Nem Cavaco Silva há dez anos, quando beneficiou de uma esquerda que dividiu o seu voto entre Manuel Alegre e Mário Soares, evitou que metade do país olhasse com desconfiança o seu início de funções em Belém. Nem Jorge Sampaio, em 1996, quando foi eleito também graças ao cansaço dos portugueses com o ciclo de dez anos de cavaquismo (e Cavaco ainda chegou a 46% nessa eleição…), foi capaz de cativar simpatias na derrotada base de apoio do centro-direita. Nem mesmo Mário Soares, que viria a seduzir uma expressiva maioria dos portugueses no final do seu primeiro mandato, impediu que a sua posse em 1986 como Presidente da República se fizesse perante um país ainda crispado e dividido a meio com a sua curta vitória à 2.ª volta sobre Freitas do Amaral.
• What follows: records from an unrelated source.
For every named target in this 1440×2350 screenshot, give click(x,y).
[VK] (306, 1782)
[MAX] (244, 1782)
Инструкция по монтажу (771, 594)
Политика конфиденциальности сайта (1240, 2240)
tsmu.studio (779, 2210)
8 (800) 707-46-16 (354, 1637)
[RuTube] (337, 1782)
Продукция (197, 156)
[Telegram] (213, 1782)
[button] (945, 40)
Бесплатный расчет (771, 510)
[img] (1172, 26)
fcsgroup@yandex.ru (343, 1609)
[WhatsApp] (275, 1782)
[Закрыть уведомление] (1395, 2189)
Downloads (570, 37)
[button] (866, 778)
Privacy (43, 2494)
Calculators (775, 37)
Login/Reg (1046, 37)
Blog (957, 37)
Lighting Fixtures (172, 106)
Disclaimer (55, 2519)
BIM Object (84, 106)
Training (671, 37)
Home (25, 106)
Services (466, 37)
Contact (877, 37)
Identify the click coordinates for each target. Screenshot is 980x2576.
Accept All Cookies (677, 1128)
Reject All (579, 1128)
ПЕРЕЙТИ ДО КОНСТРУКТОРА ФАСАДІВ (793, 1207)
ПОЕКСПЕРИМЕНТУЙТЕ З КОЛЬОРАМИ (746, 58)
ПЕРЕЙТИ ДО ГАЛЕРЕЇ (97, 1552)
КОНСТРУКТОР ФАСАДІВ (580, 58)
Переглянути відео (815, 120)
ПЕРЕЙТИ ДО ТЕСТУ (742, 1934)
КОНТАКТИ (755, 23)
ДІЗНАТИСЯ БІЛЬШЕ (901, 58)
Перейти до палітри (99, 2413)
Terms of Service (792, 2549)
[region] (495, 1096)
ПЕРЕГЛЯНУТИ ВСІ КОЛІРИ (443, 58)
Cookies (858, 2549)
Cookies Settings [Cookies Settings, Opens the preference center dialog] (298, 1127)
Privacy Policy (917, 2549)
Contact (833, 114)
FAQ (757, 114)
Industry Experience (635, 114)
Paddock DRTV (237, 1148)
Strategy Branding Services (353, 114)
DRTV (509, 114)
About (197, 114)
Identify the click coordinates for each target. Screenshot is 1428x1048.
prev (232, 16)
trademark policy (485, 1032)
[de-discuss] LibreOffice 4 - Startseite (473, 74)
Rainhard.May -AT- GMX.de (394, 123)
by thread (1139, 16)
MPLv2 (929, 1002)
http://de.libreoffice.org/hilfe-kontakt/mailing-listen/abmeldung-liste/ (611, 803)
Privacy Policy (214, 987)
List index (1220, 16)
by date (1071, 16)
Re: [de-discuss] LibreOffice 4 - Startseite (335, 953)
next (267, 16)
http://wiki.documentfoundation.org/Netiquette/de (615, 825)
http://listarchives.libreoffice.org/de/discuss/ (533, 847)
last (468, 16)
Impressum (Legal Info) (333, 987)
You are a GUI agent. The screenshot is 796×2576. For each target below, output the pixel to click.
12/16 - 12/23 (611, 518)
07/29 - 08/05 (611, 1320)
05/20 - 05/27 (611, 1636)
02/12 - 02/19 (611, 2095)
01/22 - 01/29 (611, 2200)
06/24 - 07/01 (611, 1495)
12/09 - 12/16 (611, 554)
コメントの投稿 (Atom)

E nem sequer Ramalho Eanes, em 1976, o único Presidente eleito no primeiro mandato com mais de 60% dos votos, lograria obter um consenso tão alargado dos eleitores nesses tempos conturbados e de acentuadas clivagens políticas pós 25 de Abril.
Marcelo, ao contrário de todos eles, assume o cargo presidencial com quase todo o país rendido a seus pés. Encantado com a sua proximidade das pessoas comuns e capacidade de comunicação. Deliciado com a sua simplicidade e despojamento de luxos e formalidades. Entusiasmado com a sua inteligência e bagagem cultural universalista. Maravilhado com a sua afetuosidade e espírito solidário.
Até o PS, de Costa a Guterres ou Sampaio, está visivelmente rendido aos dotes de Marcelo. Só mesmo a esquerda radical, do Bloco e do PCP, levanta reticências ou recusa aplausos ao novo Presidente – mas até esta faz questão de o elogiar por via indireta, apontando-o como a antítese de Cavaco. Marcelo é o anti-Cavaco. No estilo e no conteúdo. As expectativas não podiam estar mais elevadas para os lados de Belém.